Kelly Close of CloseConcerns just reported on a recent CDC report
"In the November 16th issue of the "Morbidity and Mortality Weekly Report", the CDC reported that between 1995 and 2010, the age-adjusted prevalence of self-reported diagnosed diabetes increased in every state, by a median of 82%. While in 1995, only three states had diabetes prevalance over six%, by 2010, diabetes prevalence exceeded 6% in every sate and diabetes prevalence was over 10% in six states. Strikingly, the prevalence rose by at least 100% in 18 states and by at least 50% in 42 states. The five states with the greatest increases were: 1) Oklahoma (227%), 2) Kentucky (158%), 3) Georgia (145%), 4) Alabama (140%), and 5) Washington (135%). Regionally, in line with past studies, the CDC found that the South had the greatest increase in prevalence, followed by the West, Midwest, and Northeast. For more - and to see how your state fared - see the CDC's report here."

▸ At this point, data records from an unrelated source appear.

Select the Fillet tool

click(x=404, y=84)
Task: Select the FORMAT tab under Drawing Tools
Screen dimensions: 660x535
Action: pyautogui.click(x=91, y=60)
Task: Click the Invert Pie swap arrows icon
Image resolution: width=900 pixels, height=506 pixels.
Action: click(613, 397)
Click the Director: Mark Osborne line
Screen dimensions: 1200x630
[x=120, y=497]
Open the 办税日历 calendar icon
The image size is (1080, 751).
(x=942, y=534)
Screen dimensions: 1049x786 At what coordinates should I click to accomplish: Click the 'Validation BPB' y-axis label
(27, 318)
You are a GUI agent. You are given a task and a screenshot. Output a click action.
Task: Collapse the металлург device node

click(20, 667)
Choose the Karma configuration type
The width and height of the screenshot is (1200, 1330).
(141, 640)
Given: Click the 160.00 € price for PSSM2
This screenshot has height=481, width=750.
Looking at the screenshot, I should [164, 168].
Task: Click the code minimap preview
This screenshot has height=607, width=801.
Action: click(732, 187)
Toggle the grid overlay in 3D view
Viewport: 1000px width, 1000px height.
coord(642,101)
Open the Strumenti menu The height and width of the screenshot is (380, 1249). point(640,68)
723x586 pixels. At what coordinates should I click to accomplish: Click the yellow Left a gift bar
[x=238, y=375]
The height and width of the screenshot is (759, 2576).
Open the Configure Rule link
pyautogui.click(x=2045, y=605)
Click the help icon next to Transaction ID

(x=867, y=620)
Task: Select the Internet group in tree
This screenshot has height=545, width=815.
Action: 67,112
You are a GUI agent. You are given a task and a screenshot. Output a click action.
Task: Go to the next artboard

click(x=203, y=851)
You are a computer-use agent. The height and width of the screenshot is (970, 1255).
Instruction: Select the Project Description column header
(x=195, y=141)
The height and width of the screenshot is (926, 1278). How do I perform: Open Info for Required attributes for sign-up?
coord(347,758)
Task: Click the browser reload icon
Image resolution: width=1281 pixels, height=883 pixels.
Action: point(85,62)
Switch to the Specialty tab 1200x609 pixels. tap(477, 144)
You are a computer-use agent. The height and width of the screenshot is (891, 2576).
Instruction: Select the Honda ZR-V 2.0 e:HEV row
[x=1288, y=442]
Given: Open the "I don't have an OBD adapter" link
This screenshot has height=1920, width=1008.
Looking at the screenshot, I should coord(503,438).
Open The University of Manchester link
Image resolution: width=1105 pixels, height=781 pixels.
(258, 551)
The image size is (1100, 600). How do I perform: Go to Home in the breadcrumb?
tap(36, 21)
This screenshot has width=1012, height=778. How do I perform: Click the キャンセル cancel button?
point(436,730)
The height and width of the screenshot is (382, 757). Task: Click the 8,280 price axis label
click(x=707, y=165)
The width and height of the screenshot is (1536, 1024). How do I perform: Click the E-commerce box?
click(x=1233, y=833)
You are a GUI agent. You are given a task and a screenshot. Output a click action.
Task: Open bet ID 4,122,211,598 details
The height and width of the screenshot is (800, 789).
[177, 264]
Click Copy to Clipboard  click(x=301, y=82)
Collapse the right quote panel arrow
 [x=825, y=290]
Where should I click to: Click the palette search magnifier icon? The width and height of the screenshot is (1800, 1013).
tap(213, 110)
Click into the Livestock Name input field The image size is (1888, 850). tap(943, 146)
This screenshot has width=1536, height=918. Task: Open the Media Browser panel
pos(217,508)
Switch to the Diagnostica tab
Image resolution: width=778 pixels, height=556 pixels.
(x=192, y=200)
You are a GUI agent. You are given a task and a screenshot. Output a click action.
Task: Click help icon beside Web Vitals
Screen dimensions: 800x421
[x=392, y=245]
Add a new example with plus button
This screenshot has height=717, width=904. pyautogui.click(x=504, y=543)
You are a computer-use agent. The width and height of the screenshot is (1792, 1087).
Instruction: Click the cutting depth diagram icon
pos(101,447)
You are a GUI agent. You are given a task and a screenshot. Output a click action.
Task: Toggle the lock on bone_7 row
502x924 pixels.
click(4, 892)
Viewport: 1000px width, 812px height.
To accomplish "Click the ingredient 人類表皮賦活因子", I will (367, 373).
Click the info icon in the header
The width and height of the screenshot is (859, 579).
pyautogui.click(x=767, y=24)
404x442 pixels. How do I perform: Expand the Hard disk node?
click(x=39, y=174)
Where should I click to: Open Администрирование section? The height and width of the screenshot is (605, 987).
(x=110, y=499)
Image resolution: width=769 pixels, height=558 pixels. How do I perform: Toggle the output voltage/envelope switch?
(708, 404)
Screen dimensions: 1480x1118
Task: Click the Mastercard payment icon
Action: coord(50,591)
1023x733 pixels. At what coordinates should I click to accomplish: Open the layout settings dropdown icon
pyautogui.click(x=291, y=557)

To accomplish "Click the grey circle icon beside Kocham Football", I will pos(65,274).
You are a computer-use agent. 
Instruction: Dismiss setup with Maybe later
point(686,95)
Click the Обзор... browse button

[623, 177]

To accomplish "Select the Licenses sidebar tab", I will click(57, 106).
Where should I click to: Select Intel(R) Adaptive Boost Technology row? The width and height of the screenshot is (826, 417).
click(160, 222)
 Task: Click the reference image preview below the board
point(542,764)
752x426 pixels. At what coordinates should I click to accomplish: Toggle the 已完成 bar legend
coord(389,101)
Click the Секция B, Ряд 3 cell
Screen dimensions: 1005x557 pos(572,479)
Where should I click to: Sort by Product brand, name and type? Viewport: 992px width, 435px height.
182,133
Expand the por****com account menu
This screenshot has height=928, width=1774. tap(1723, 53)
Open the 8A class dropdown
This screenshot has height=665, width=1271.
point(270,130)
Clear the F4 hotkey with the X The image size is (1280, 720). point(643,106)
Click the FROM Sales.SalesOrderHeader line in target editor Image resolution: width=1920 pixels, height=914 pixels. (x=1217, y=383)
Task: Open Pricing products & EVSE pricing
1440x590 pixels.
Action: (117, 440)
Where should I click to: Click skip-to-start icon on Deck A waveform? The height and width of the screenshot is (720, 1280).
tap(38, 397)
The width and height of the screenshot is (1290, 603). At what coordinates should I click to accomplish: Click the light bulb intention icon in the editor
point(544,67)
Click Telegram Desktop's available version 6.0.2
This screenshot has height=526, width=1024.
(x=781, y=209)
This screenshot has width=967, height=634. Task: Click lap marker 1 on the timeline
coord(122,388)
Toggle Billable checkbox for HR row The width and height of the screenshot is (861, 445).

I read the report and am bit concerned about such quotes in numbers. The ADA and WHO changed the diagnostic criteria (in 1997 and 1998 respectively) by reducing the threshold for fasting blood sugar from 140 mg/dl to 126 mg/dl. Given this change and the timing, it seems misleading to quote apples and oranges comparing 1995 to 2010. The report even indicates that part of this increase in incidence is likely a result of changed criteria. And these are age adjusted rates, since diabetics are living longer, older populations will have higher rates. I'm not saying it isn't serious, but this data doesn't really say anything about how big the increase is in actual new cases of diabetes.
While I am alarmed about such reports, I'm also not sure about how much this is real. What do you think?